Tetapi ... seharusnya aku bersama dengan Snow ketika ia menonton televisi. Agar dia tidak berubah menjadi seperti ini.

"Snow?" panggilku ketika masuk ke dalam rumah.

Lampu masih belum dinyalakan. Dan dia masih duduk di depan televisi seperti batu.

Namun bukan itu masalahnya. Aku melihat pakaian yang sedang dikenakannya saat ini. Dan—rasanya aku ingin menendangnya agar bisa hidup di kutub selatan.

"Kau sedang apa?" tanyaku. Ia memakai baju lengkap. Tak seperti biasanya dia begitu. Namun yang menjadi masalah adalah dia mengenakan baju dan sama sekali tak cocok untuknya.

"Aku ingin menjadi manusia Elena, apa aku salah?" Snow berdiri tapi langsung aku berikan low kick untuk menyadarkannya.

"Tapi jangan pakai pakaian ibuku dong, bodoh!" geramku kesal. "Cepat lepaskan, dan aku akan memberikanmu kue."

Aku berjalan menuju meja makan, dan dia pun langsung berlari menuju kamar mandi dan melepaskan baju dress milik ibuku.

Dari mana dia mendapatkan ide seperti itu? Aku bergumam kesal. Lalu melihat ke dalam plastik yang berisi pakaian pria masa kini untuk Snow.

Karena kupikir, kasihan juga jika dia hanya mengenakan baju bekas milik ayahku.

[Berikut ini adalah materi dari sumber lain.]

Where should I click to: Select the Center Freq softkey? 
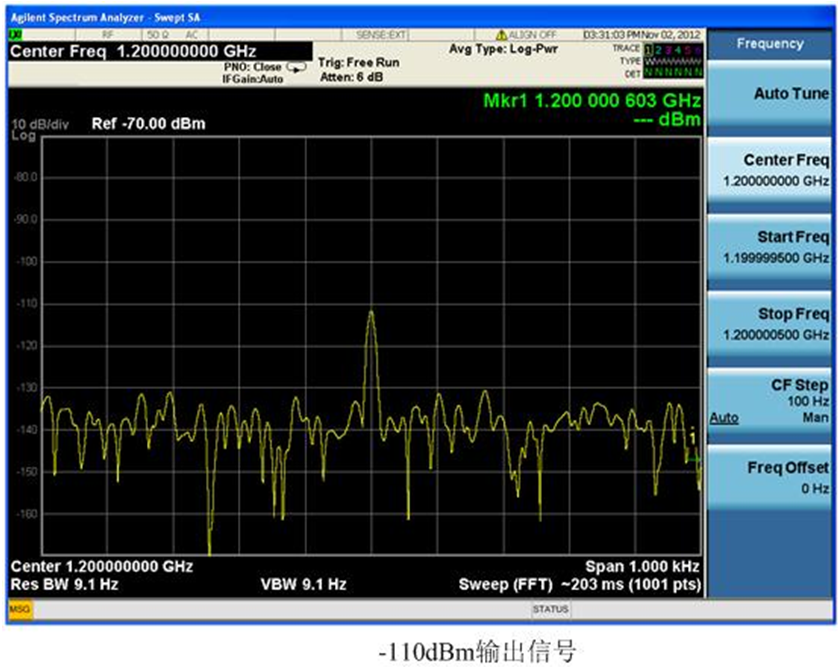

"Snow, coba kau pakai ini." Aku memberikan baju tersebut pada Snow. Meskipun aku ingin menghemat uangku, tapi ketika melihat baju lelaki tergantung di depan toko, rasanya aku ingin membeli untuk lelaki aneh ini.

"Wah! Hadiah!" soraknya senang.

Dia memiliki kosakata baru rupanya.

"Aku juga punya kue untukmu." Aku membuka kotak kue yang ada di depanku. Dan mata bening itu kembali bersinar.

Dasar rakus!

"Aku akan bekerja mulai lusa, jadi ini adalah perayaan untuk kita berdua."

"Kau akan mulai bekerja, Elena?" Snow duduk di depanku, menanti dengan manis kue yang sedang kupotong.

"Iya, kenapa? Apa kau akan merasa kesepian?"

"Bukan."

"Lalu."

"Jadi—artinya aku akan sering mendapatkan kue darimu kan Elena?"

Dasar lelaki rakus. Seharusnya aku tidak berharap lebih padanya.

"Tapi aku akan merasa bosan kalau kau bekerja seharian, aku bingung harus melakukan apa. Dan menjadi batu itu tidak enak," gumamnya pelan.

"Tunggu sampai beberapa bulan, ketika novelku sudah rilis. Mungkin aku akan bekerja di rumah." Aku memberikan potongan besar pada Snow. Dan dia tampak sangat bahagia.

Namun sedetik kemudian dia merasa ragu dengan kue yang ada di piring.

"Kenapa? Apa masih kurang?"

"Bukan seperti itu."

"Seharian ini aku tidak bekerja dan hanya menjadi batu. Bukankah seharusnya aku bekerja dulu, karena tidak ada yang gratis di dunia ini, Elena?"

Astaga! Dia tiba-tiba menjadi sangat manis kalau seperti ini.

"Tak apa-apa, ini adalah hadiah untukmu karena sudah menjadi anak manis hari ini."

Ah! Rasanya aku seperti menjadi seorang ibu untuk lelaki salju ini. Tetapi aku sangat bahagia.

"Elena."

"Hmm."

"Apa aku bisa tambah satu potong lagi?"

"Kau mau kutendang lagi, Snow?"

"Sepertinya yang ada di atas piring ini sudah cukup," gumamnya.